Future Revenue Growth Projections
Analysts project that Yinlun's revenue will grow at a compound annual growth rate (CAGR) of 12% over the next five years. Factors contributing to this growth include:
- Increased demand for energy-efficient products.
- Expansion of production capacity in response to growing orders.
| Year | Revenue (in Million $) | Earnings Per Share (EPS) | Growth Rate (%) |
|---|---|---|---|
| 2023 | 450 | 2.10 | 12 |
| 2024 | 504 | 2.40 | 12 |
| 2025 | 564 | 2.70 | 12 |
| 2026 | 632 | 3.00 | 12 |
| 2027 | 709 | 3.35 | 12 |
Strategic Initiatives and Partnerships
Yinlun has formed strategic partnerships with key automotive manufacturers, aiming to integrate more advanced heat management systems into new vehicle models.

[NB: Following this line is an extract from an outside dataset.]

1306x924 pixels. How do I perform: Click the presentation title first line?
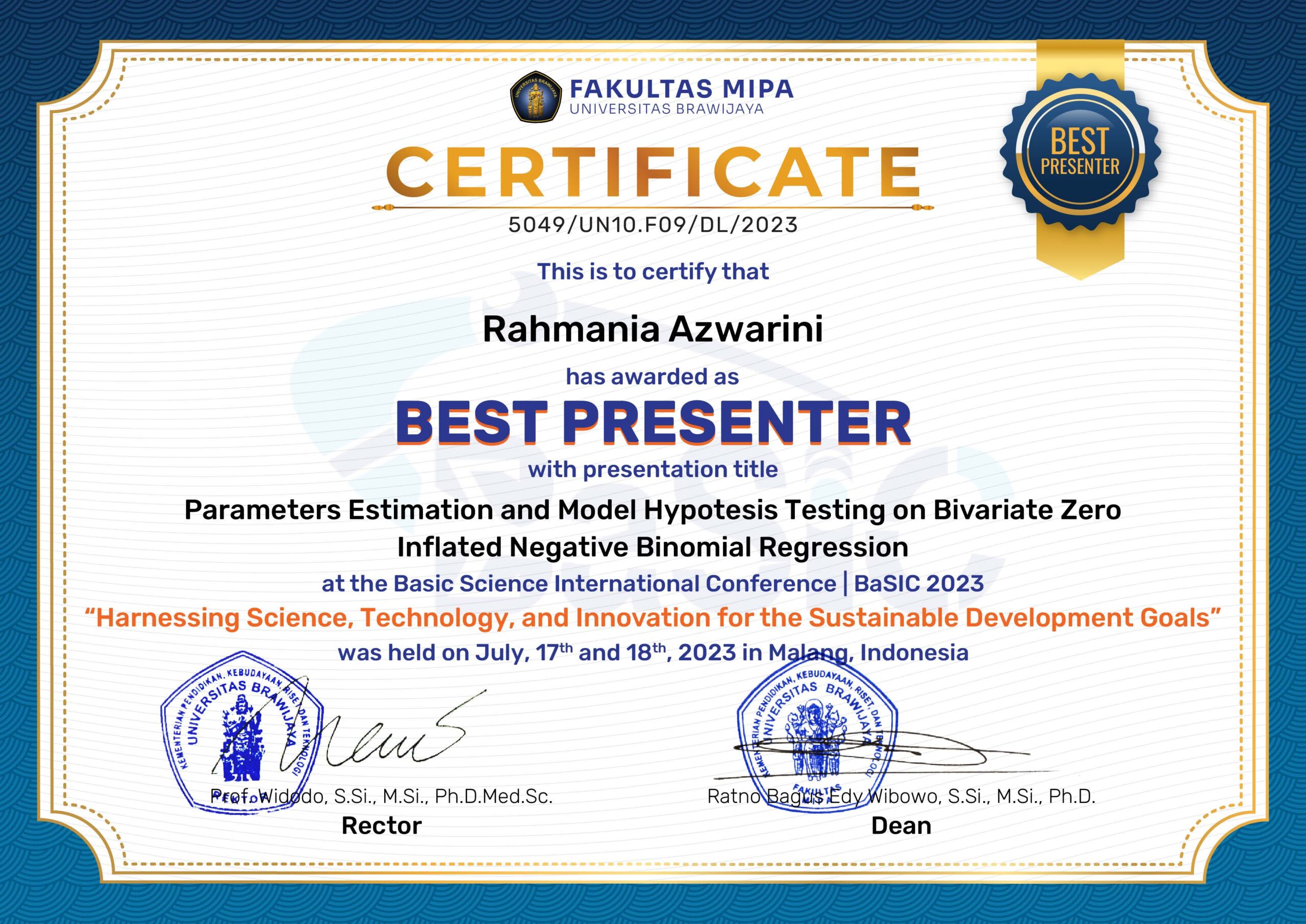tap(652, 510)
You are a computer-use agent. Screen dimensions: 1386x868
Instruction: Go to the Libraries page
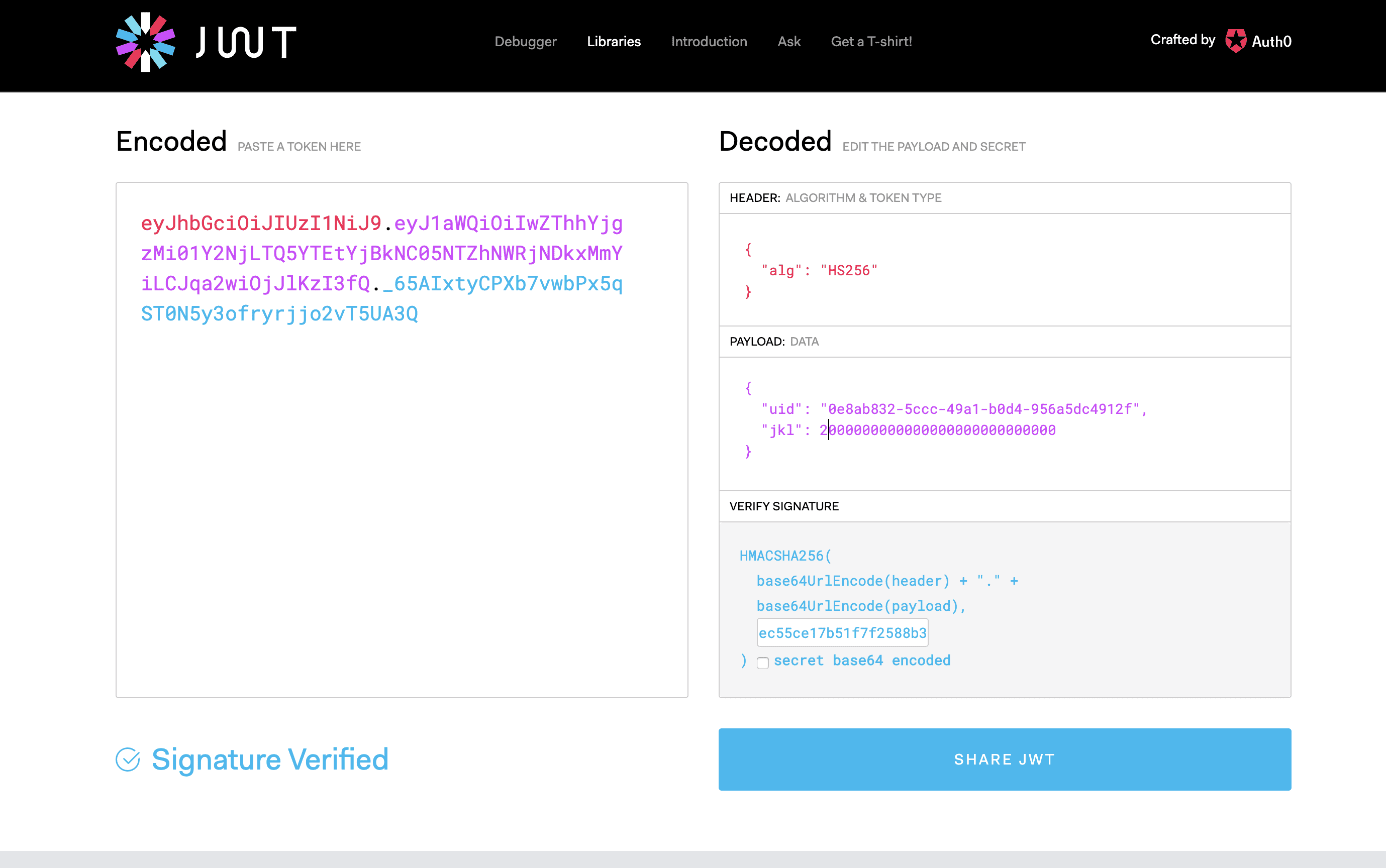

These collaborations are expected to yield an additional 15% in revenue over the next two years. Additionally, the company is exploring joint ventures focused on green technologies, aligning with global sustainability trends.
Competitive Advantages
- Strong Brand Reputation: Yinlun is recognized for its quality and reliability, earning it long-term contracts with major automakers.
- Cost Efficiency: The company's streamlined production processes allow for competitive pricing while maintaining profit margins around 20%.
- Robust Supply Chain: Effective supplier relationships ensure consistent access to high-quality materials, critical for maintaining production standards.
With these growth opportunities, Zhejiang Yinlun Machinery Co., Ltd. is strategically positioned to enhance its market presence and financial performance in the coming years.